Photographs and source-gathering are basic, non-negotiable parts of the job
It is bad enough when students at an elite university demand the school’s newspaper stop doings it job, as happened at Harvard recently. It is worse still when a school’s newspaper vows to stop doing the job itself, as happened at Northwestern University earlier this month. There, responding to activist outcry over its coverage of a campus protest, the editors of The Daily Northwestern apologized for taking photographs of the event and for reaching out to students for comment via the school’s directory. The paper also apologized for naming the subjects of interviews. “We will…work to balance the need for information and the potential harm our news coverage may cause,” the editors wrote.
This is a silly joke. If a newspaper seeks to “balance” its coverage by taking down photographs and voluntarily making it harder to contact relevant sources, it’s intentionally hobbling itself, in this case for no other reason than that some students weren’t happy about being associated with a public newsworthy event. Everyday journalism is apparently now viewed by campus activists as evil and “harmful,” but it’s another thing entirely that campus journalists actually bought into it.

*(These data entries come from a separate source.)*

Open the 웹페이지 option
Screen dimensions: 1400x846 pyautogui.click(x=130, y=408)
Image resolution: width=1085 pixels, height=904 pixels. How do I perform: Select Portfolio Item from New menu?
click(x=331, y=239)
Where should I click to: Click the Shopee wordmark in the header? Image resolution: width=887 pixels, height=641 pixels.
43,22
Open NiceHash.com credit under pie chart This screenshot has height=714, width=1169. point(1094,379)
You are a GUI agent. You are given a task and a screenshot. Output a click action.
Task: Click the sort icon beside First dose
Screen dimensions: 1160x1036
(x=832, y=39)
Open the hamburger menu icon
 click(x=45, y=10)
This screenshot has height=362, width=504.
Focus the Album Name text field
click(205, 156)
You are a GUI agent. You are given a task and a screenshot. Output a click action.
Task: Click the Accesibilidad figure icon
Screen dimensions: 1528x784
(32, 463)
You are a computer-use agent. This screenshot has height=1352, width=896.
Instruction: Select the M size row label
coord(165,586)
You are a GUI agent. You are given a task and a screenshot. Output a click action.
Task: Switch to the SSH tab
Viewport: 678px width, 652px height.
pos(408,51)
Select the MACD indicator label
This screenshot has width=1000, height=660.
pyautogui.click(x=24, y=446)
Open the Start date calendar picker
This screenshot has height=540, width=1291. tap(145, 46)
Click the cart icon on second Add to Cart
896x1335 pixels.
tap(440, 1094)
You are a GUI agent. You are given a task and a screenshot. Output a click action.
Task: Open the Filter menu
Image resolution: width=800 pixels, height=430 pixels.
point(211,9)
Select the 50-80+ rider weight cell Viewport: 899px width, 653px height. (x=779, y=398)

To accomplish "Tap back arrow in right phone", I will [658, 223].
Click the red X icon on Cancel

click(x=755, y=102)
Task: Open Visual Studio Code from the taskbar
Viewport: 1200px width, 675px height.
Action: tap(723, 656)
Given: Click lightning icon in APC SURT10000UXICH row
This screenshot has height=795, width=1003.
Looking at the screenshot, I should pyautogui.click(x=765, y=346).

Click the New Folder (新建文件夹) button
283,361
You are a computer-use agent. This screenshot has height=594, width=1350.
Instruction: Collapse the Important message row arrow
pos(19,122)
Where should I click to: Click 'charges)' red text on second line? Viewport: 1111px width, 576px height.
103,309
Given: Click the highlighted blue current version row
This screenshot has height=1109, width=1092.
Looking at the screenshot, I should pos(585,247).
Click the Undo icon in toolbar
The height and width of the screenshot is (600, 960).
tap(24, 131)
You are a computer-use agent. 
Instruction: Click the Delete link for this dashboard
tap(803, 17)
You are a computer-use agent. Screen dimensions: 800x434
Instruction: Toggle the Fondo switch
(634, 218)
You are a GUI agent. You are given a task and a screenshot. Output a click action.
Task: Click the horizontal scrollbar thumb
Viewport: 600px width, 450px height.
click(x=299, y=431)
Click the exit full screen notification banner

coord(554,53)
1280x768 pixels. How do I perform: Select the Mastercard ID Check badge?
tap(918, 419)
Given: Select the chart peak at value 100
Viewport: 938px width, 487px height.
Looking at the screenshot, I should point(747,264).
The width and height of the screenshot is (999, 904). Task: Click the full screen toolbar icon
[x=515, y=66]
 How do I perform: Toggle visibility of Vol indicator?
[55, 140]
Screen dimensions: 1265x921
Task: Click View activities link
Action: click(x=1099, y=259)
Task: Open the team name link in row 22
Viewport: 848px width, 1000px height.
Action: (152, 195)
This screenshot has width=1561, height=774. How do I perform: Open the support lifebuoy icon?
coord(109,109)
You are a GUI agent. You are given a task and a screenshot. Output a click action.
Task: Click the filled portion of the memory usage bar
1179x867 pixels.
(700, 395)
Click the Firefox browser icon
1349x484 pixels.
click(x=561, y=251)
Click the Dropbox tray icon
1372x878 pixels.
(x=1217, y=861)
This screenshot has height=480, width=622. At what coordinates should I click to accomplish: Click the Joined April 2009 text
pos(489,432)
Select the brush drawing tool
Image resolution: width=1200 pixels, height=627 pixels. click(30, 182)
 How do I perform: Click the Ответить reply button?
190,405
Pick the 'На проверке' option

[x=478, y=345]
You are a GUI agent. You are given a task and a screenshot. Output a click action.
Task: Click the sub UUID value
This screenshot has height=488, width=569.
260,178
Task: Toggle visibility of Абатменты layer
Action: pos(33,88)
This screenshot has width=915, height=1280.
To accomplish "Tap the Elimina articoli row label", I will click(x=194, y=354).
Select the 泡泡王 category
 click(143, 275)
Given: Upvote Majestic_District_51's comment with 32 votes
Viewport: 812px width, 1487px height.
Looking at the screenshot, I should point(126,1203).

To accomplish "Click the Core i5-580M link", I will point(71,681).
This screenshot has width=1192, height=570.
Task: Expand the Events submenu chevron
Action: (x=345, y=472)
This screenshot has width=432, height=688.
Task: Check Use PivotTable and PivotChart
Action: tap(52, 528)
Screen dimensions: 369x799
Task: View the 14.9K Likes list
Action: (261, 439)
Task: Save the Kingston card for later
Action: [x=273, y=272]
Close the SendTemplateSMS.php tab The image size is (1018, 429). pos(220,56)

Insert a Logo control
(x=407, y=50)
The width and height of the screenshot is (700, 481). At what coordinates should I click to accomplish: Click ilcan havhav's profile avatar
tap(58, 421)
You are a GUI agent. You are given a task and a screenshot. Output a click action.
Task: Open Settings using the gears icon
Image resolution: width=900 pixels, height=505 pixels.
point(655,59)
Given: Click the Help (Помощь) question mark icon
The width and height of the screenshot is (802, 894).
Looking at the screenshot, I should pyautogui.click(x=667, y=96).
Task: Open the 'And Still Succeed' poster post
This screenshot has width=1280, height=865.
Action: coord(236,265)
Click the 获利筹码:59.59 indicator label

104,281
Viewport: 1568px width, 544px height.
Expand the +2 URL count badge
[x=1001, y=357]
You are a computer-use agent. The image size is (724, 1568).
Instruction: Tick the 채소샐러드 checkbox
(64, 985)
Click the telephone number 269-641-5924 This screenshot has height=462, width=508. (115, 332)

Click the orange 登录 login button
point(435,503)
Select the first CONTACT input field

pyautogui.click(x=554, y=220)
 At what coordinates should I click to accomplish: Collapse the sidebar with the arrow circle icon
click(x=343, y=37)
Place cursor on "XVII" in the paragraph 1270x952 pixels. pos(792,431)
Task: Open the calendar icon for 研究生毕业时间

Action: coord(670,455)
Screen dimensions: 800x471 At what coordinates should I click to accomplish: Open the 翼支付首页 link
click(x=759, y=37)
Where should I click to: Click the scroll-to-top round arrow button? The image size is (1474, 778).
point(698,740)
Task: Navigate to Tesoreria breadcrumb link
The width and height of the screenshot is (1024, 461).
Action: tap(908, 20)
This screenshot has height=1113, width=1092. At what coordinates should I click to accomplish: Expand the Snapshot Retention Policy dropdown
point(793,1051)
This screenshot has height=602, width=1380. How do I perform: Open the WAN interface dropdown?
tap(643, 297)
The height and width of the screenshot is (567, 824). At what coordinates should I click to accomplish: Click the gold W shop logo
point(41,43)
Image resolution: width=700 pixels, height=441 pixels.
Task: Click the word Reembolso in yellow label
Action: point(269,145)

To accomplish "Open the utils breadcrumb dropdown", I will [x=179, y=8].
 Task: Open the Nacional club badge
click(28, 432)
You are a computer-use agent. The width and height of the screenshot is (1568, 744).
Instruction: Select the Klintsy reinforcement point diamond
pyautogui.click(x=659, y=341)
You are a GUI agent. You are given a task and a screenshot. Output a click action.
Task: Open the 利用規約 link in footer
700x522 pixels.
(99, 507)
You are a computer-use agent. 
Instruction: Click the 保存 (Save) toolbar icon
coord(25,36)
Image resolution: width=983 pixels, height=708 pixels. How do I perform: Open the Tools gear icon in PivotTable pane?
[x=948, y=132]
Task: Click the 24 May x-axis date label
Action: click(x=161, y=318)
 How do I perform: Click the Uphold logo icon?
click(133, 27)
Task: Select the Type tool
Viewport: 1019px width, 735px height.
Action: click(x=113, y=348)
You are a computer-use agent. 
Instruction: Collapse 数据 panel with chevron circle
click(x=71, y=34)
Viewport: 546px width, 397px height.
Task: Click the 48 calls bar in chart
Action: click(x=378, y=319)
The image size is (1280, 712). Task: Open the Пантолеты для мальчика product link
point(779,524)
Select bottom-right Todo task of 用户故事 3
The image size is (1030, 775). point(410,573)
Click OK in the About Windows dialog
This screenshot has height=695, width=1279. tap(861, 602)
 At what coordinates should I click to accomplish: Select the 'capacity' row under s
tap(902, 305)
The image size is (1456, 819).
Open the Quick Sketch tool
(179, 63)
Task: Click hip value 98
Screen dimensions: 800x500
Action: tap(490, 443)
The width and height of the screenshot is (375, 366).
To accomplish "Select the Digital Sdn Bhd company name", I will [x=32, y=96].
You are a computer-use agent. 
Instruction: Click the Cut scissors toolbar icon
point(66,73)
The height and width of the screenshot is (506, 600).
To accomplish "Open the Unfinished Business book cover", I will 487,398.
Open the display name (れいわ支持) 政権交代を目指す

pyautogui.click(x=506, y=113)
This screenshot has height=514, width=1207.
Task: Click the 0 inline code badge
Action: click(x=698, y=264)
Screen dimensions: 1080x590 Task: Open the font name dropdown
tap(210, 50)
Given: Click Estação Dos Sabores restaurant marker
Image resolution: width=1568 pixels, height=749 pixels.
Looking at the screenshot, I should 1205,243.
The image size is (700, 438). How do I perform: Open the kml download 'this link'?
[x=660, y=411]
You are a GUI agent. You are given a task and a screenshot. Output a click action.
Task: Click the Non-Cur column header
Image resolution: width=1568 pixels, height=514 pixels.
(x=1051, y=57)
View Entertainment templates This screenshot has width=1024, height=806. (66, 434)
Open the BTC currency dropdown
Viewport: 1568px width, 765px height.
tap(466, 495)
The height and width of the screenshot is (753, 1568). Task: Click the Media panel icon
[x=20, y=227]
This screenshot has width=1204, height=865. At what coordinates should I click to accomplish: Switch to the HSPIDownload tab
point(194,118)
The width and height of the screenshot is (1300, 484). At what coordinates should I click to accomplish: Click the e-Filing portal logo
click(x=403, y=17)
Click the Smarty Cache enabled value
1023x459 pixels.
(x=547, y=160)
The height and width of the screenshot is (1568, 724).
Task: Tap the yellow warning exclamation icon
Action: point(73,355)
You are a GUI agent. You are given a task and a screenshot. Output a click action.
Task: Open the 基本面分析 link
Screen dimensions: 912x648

Here are the requirements for being a basic functioning journalist: (1) Gather facts; (2) talk to sources; (3) obtain visual documentation, where possible; (4) write the story. That’s it. Yes, you may irritate some people; some of them may claim to have been “harmed” by your coverage; they may even show up at your offices weeping and protesting over the fact that you published something they didn’t like. Being a journalist isn’t necessarily the most easy job in the world; but it is, from a practical standpoint, relatively simple: Just cover the news.
A society in which journalists neurotically obsess over the “potential harm” of basic, run-of-the-mill coverage is a society that will quickly lose any semblance of a functioning press. Nobody wants that, apart from the screaming campus activists whose demands you really don’t want to listen to anyway.